DESCRIPTION OF THE TASK>
Copy the entries from the start through the line containing "should pyautogui.click(x=465, y=343).", replacing "Instruction" with "Goal" and leaving everything else unchanged.

Start EXERCISE MATERIALS

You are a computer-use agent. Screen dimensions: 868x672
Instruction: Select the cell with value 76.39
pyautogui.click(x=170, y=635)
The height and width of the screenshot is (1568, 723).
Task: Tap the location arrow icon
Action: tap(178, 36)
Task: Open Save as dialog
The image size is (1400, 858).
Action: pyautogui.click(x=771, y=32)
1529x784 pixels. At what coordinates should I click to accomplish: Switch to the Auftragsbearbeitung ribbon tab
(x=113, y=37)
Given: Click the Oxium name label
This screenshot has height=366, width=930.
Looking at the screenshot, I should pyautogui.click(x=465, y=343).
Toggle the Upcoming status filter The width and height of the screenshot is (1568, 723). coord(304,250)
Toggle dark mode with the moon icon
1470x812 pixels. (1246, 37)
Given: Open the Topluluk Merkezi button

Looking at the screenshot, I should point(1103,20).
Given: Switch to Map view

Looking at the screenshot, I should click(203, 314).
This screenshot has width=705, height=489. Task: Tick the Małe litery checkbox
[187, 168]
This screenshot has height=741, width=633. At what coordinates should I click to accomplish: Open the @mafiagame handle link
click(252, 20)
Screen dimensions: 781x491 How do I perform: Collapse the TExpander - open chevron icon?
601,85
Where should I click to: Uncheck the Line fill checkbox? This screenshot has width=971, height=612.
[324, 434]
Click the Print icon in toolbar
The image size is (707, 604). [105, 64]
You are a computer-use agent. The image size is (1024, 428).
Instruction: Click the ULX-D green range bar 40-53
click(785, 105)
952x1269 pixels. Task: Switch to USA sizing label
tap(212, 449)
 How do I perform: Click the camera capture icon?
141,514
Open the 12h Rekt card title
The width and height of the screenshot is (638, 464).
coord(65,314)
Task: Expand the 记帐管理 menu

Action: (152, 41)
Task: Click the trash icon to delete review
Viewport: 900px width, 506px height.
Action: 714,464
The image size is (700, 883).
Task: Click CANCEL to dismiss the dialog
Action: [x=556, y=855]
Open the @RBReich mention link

End EXERCISE MATERIALS

CORRECT ANSWER>
You are a computer-use agent. Screen dimensions: 868x672
Goal: Select the cell with value 76.39
pyautogui.click(x=170, y=635)
The height and width of the screenshot is (1568, 723).
Task: Tap the location arrow icon
Action: tap(178, 36)
Task: Open Save as dialog
The image size is (1400, 858).
Action: pyautogui.click(x=771, y=32)
1529x784 pixels. At what coordinates should I click to accomplish: Switch to the Auftragsbearbeitung ribbon tab
(x=113, y=37)
Given: Click the Oxium name label
This screenshot has height=366, width=930.
Looking at the screenshot, I should pyautogui.click(x=465, y=343).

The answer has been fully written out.